:: Records for this exercise ::
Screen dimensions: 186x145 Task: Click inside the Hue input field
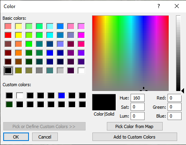point(137,98)
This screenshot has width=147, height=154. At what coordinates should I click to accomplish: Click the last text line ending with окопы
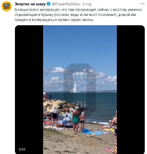[x=54, y=20]
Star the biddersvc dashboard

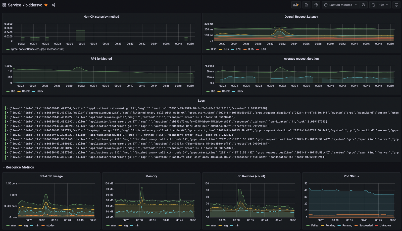coord(46,5)
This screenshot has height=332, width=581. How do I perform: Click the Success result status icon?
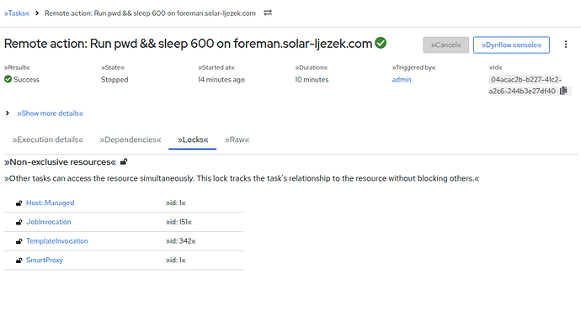[8, 79]
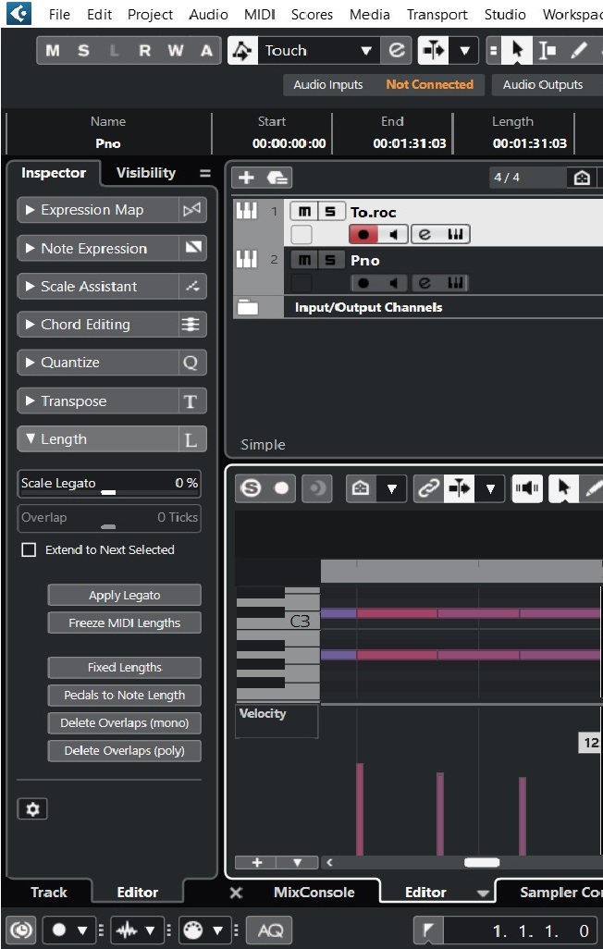Enable Extend to Next Selected checkbox
Screen dimensions: 603x949
click(29, 549)
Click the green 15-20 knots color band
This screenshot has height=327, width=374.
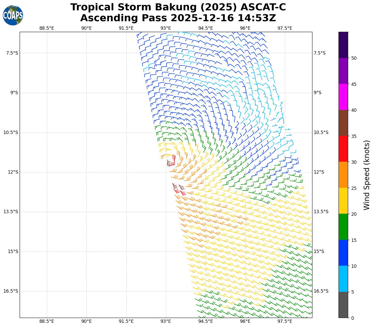pos(343,227)
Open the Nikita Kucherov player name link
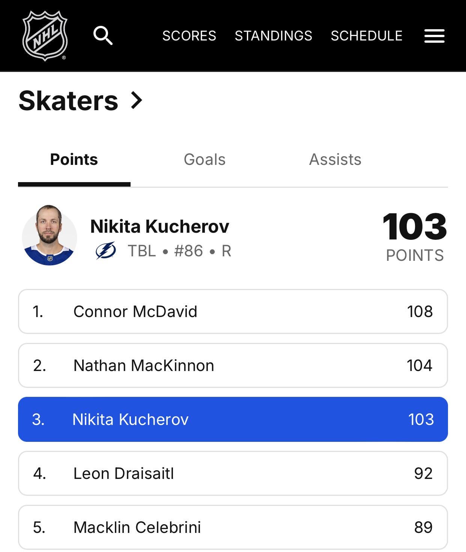 (x=159, y=226)
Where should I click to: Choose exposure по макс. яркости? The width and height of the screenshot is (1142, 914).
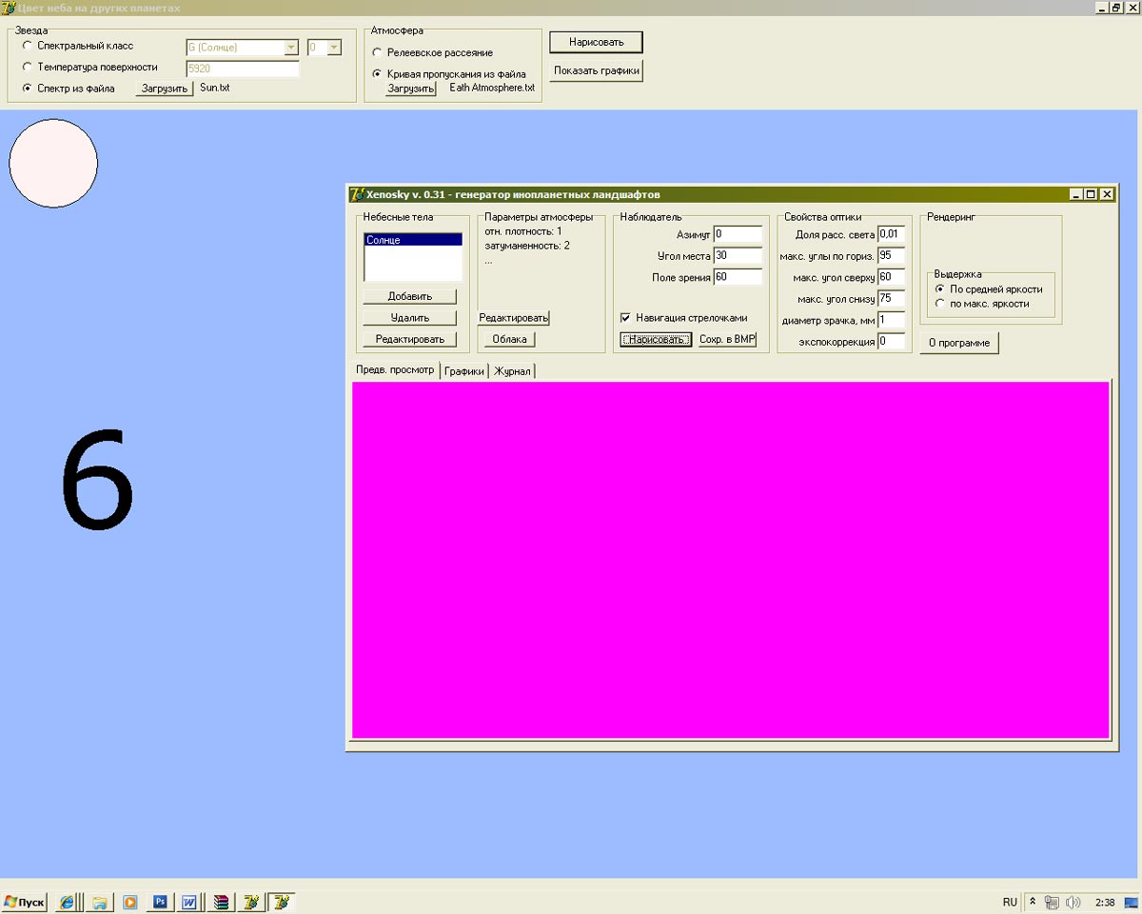pos(940,304)
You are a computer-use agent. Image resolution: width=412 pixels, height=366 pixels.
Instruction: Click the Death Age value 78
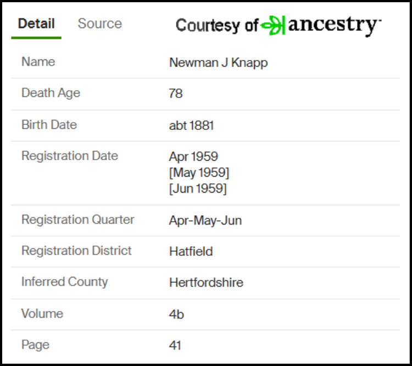(x=176, y=94)

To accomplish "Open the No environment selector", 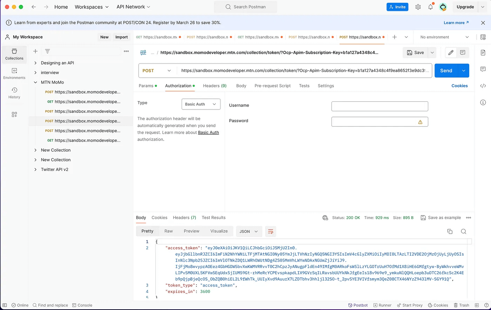I will [444, 37].
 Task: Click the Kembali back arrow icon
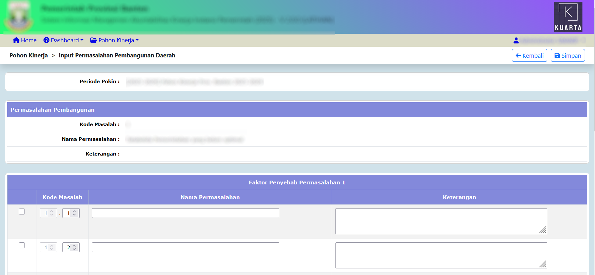[518, 56]
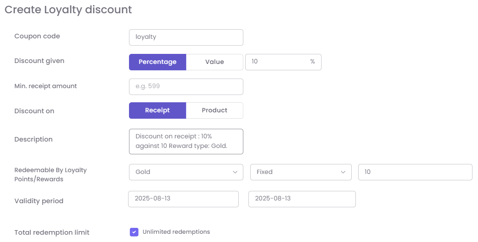This screenshot has height=242, width=478.
Task: Apply the discount on Receipt
Action: [x=157, y=110]
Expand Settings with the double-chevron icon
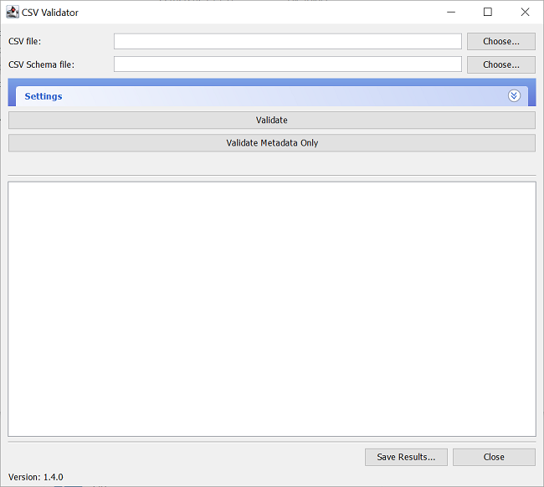This screenshot has width=544, height=487. click(x=514, y=96)
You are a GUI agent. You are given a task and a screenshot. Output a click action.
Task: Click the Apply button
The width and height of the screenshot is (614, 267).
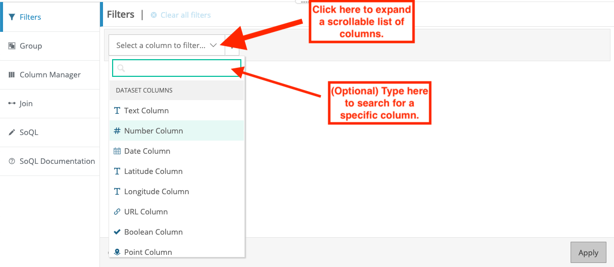click(x=588, y=253)
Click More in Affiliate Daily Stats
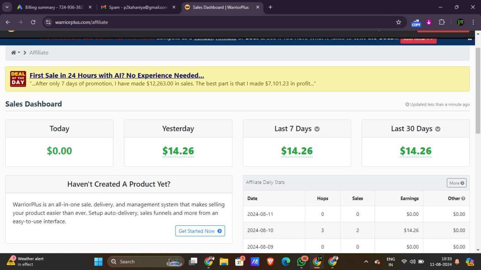Screen dimensions: 481x270 coord(456,183)
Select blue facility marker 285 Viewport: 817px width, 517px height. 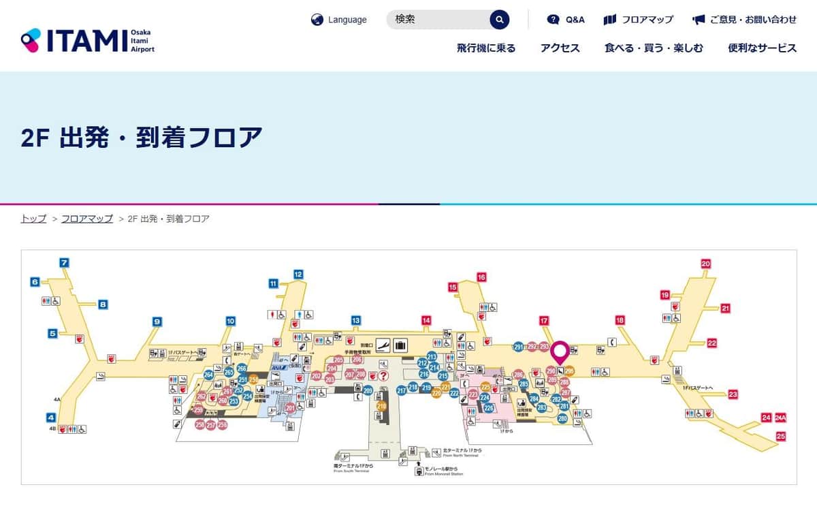point(523,384)
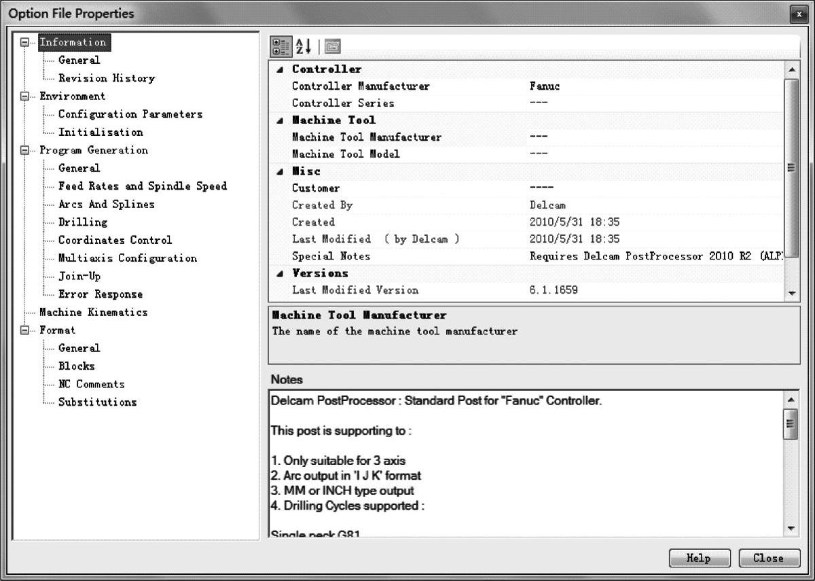Click the Alphabetical sort icon
This screenshot has height=581, width=815.
pos(303,46)
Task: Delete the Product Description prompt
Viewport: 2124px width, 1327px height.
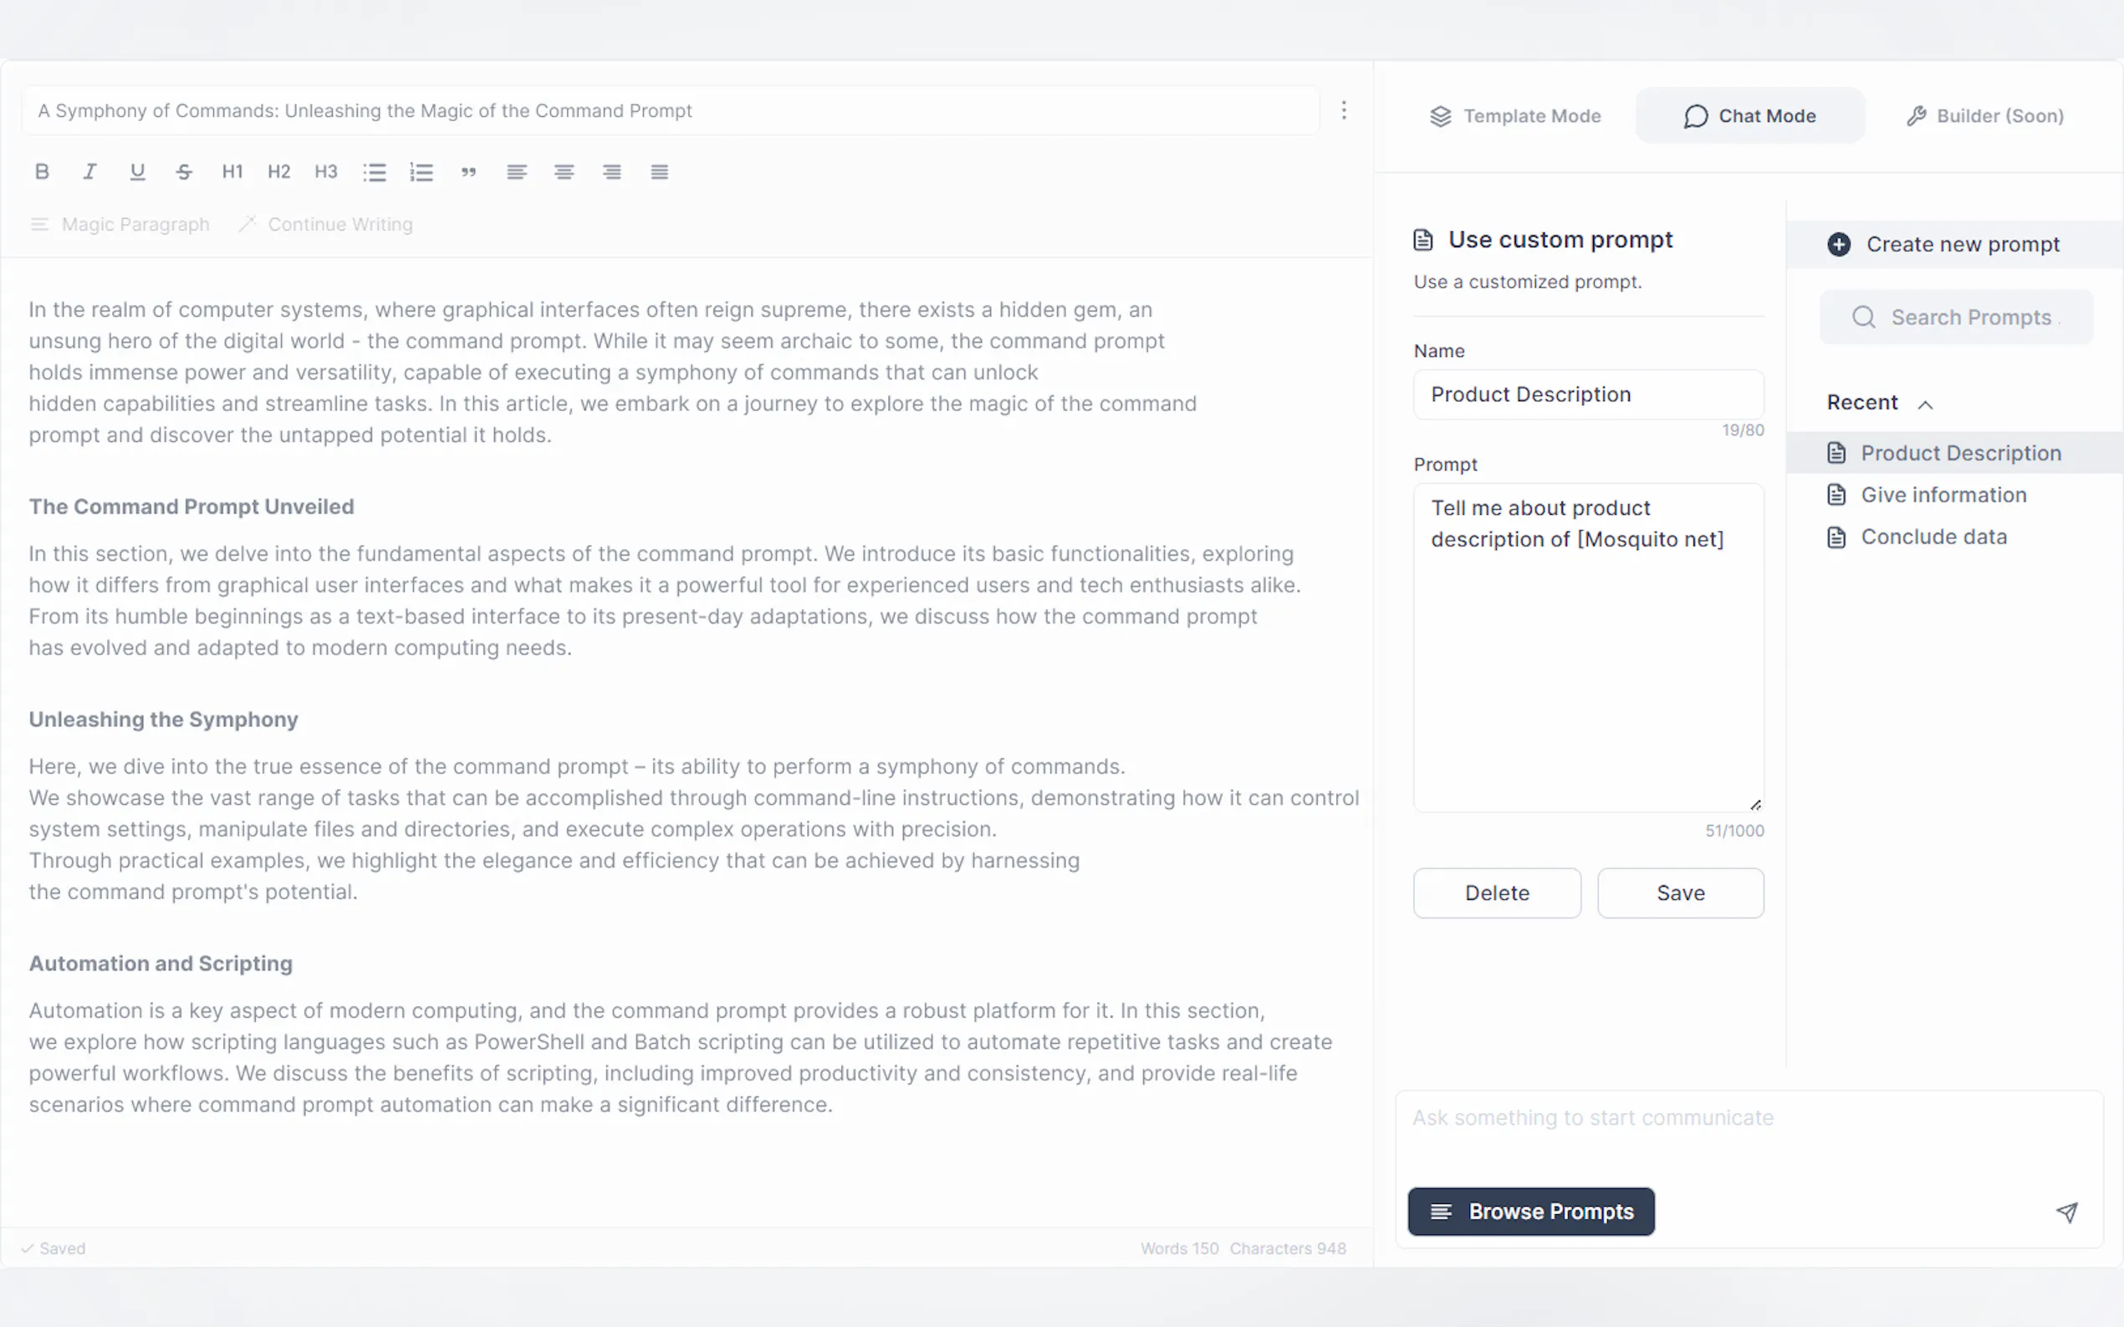Action: [1496, 893]
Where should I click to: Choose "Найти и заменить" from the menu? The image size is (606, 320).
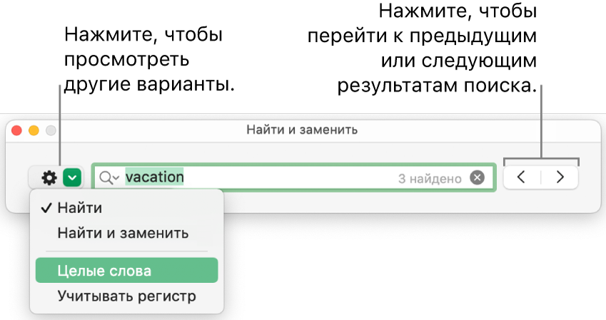click(x=123, y=233)
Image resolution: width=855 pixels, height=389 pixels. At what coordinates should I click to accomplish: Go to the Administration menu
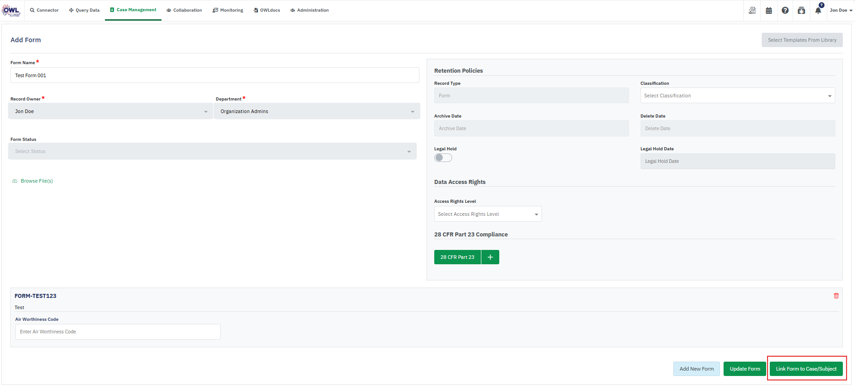click(x=310, y=10)
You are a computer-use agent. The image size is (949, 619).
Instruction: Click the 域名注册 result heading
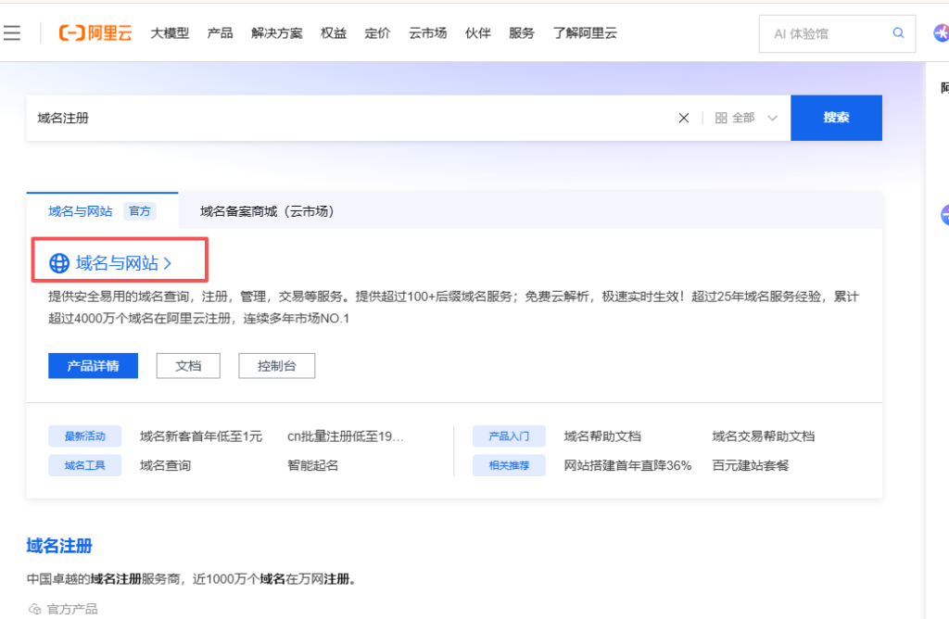(x=59, y=546)
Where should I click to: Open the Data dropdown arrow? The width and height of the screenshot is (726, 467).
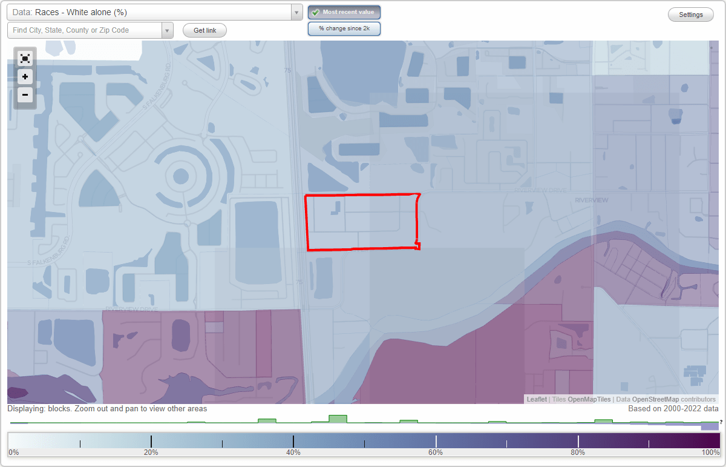[x=296, y=12]
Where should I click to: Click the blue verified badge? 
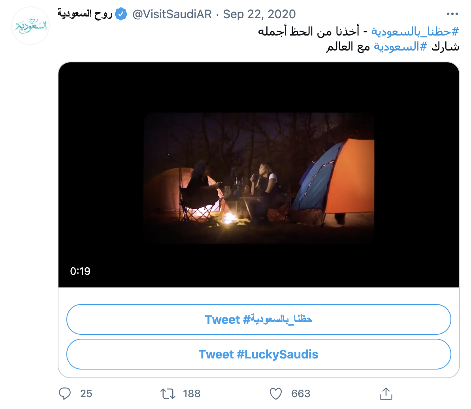(x=121, y=15)
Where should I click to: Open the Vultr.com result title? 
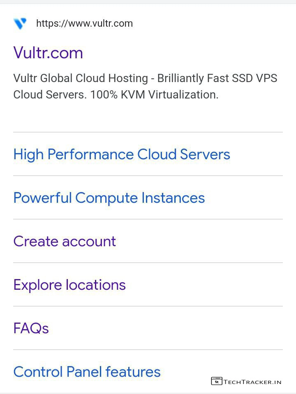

:: Description of the task ::
All lines from the one holding "Viewport: 2124px width, 1327px height." through the last line of the entries, and nothing else, are to be output exactly; leave out the pictures.

:: Result of the task ::
Viewport: 2124px width, 1327px height.
Action: [1496, 893]
Where should I click to: Choose "Найти и заменить" from the menu? The image size is (606, 320).
click(x=123, y=233)
Image resolution: width=855 pixels, height=389 pixels. At what coordinates should I click to accomplish: Go to the Administration menu
click(x=310, y=10)
You are a computer-use agent. The image size is (949, 619).
Instruction: Click the 域名注册 result heading
(x=59, y=546)
Where should I click to: Open the Data dropdown arrow? The width and height of the screenshot is (726, 467).
[x=296, y=12]
Where should I click to: Click the blue verified badge? 
(x=121, y=15)
Where should I click to: Open the Vultr.com result title? 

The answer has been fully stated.